On se retrouve transporté dans l’effervescence intellectuelle de la fin du XIXe siècle à Vienne, dans les mêmes amphithéâtres où Kazimierz Twardowski, un élève profond de Franz Brentano, exposait sa vision méticuleuse de la logique. Ces conférences, données au semestre d’hiver 1894/95, se déroulent comme une exploration systématique des principes fondamentaux de la pensée logique, offrant une fenêtre sur la méthode précise et analytique qui allait définir toute une école de philosophie. Ici, l’objectif n’est pas seulement de transmettre des doctrines établies, mais de forger une approche rigoureuse et scientifique des problèmes philosophiques.
Le discours commence par un examen approfondi des présentations et de leur structure complexe. Une distinction cruciale est établie entre le contenu d’une présentation et son objet. Bien que l’acte de présenter soit un événement mental qui se produit dans l’esprit à un moment précis, et que son contenu soit un aspect immanent existant dépendant de cet acte, l’objet lui-même reste indépendant.

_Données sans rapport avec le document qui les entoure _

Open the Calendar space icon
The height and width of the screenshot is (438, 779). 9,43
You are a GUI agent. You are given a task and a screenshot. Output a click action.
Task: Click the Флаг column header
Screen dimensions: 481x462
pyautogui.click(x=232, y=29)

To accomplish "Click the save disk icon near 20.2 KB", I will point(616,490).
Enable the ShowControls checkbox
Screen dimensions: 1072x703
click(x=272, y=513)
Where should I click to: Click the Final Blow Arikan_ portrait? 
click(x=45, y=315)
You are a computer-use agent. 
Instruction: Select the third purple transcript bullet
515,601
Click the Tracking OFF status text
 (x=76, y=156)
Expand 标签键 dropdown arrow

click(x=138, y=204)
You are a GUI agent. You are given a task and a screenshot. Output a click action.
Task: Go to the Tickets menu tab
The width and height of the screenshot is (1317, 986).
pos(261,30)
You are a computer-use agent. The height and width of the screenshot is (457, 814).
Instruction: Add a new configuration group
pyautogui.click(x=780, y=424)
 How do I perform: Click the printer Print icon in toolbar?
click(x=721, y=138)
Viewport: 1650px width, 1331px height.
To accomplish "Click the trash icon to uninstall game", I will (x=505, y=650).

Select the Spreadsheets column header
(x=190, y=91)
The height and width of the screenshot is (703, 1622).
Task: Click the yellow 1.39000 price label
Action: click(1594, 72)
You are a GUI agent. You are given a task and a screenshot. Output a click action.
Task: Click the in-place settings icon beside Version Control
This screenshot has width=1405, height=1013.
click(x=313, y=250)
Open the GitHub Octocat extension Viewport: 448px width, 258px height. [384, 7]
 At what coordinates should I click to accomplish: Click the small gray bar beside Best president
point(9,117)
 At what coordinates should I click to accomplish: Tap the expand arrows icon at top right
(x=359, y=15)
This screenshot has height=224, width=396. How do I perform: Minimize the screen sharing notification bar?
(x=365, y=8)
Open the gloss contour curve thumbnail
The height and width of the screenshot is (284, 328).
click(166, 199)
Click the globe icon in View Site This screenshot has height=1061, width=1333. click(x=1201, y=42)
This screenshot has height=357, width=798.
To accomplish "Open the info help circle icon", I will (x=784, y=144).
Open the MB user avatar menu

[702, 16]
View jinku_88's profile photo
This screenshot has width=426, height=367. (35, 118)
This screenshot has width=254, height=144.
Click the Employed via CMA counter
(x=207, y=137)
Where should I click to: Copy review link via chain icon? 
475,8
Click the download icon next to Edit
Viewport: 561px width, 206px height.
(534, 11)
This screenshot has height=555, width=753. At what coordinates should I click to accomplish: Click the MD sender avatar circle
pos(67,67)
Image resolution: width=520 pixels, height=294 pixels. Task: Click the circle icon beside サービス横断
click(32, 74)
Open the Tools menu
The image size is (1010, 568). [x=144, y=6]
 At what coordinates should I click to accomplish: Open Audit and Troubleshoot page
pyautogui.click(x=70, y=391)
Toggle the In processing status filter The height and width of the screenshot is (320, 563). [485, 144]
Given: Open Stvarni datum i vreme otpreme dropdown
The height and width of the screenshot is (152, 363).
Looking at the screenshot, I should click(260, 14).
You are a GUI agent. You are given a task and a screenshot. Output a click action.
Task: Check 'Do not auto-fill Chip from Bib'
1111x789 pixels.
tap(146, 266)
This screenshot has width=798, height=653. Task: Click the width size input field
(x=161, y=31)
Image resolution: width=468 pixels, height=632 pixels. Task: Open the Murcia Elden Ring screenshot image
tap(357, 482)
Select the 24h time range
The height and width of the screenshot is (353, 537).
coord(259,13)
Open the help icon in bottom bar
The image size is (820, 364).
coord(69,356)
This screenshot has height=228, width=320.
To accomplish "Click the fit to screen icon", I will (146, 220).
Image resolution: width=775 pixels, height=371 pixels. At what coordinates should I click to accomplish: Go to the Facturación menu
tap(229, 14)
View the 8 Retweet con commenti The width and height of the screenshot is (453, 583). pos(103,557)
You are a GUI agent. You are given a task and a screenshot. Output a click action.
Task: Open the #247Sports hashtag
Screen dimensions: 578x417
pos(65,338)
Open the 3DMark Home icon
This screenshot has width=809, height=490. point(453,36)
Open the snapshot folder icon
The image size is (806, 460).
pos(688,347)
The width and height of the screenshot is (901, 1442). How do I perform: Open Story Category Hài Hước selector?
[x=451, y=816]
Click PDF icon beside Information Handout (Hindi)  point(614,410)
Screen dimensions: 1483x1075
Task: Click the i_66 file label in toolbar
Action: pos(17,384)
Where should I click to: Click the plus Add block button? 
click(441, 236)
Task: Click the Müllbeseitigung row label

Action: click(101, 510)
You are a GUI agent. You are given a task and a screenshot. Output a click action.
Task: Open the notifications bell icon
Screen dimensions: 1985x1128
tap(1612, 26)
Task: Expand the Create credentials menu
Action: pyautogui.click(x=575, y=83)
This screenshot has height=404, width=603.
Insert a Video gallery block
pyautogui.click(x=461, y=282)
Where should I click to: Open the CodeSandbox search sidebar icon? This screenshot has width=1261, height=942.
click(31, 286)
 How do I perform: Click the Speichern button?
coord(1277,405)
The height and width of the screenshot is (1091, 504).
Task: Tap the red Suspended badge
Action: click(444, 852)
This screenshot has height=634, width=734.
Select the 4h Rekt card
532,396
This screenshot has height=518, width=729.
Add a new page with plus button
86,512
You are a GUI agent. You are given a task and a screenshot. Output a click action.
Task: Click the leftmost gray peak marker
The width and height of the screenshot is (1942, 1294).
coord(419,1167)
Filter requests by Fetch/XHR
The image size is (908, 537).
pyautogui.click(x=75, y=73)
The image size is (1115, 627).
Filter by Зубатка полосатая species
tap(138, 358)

Cette séparation subtile mais profonde permet de comprendre clairement comment l’on peut penser à des choses qui peuvent ou non exister dans le monde, ou même des notions contradictoires, en distinguant la représentation mentale interne de la chose représentée. C’est un cadre conçu pour apporter de la clarté à l’intentionnalité des actes mentaux, expliquant comment la conscience est toujours « à propos » de quelque chose.
Au fil des cours, l’attention se tourne vers la nature des concepts. Les concepts sont mis en lumière comme des présentations possédant un contenu bien défini, leur clarté et distinction découlant de définitions précises. Cette rigueur analytique s’étend au domaine des jugements, où un rôle significatif est attribué aux « jugements présentés » - ces jugements qui sont simplement conçus ou entretenus dans l’esprit, plutôt que réellement affirmés comme vrais ou faux. Cela permet une analyse logique qui n’est pas limitée par l’existence réelle ou la vérité de ce qui est envisagé, permettant une enquête plus large et plus fondamentale sur la possibilité même et la structure de la pensée.
La méthodologie prônée tout au long de ces conférences est celle d’une analyse détaillée et systématique, une « petite philosophie » axée sur la dissection de problèmes spécifiques plutôt que sur des prononcations métaphysiques générales. Il est inculqué à l’auditeur que la logique n’est pas une discipline abstraite et détachée, mais un outil vital indispensable à toute activité humaine, professionnelle ou privée. L’appel est à formuler chaque argument avec la plus grande clarté et à se dérouler selon des règles inférentielles correctes, combattant ainsi l’irrationalité et favorisant l’exactitude intellectuelle.
En effet, l’esprit d’enquête encouragé dans ces salles résonnerait bien au-delà de Vienne. Les principes exposés ici allaient profondément influencer une génération de penseurs en herbe, qui, sous cette tutelle, allaient fonder ce qui devint connu sous le nom d’École de Lwów-Varsovie. Des figures telles que Jan Łukasiewicz, Stanisław Leśniewski et Kazimierz Ajdukiewicz allaient poursuivre et développer ces idées, étendant ainsi la portée de cette philosophie scientifique précise.
Ainsi, ces conférences constituent un moment fondateur dans l’histoire de la logique philosophique, révélant la genèse d’une tradition qui cherchait à fonder la recherche philosophique dans les méthodes rigoureuses de la science. Ils offrent des perspectives inestimables sur le paysage intellectuel de Vienne avant l’avènement du Cercle de Vienne, et constituent une compréhension critique pour quiconque cherche à saisir les racines de la phénoménologie ancienne et la tradition analytique continentale qui s’étendait de Bolzano à Tarski. Ils témoignent du pouvoir durable de la pensée claire et de l’analyse systématique dans la quête de la vérité.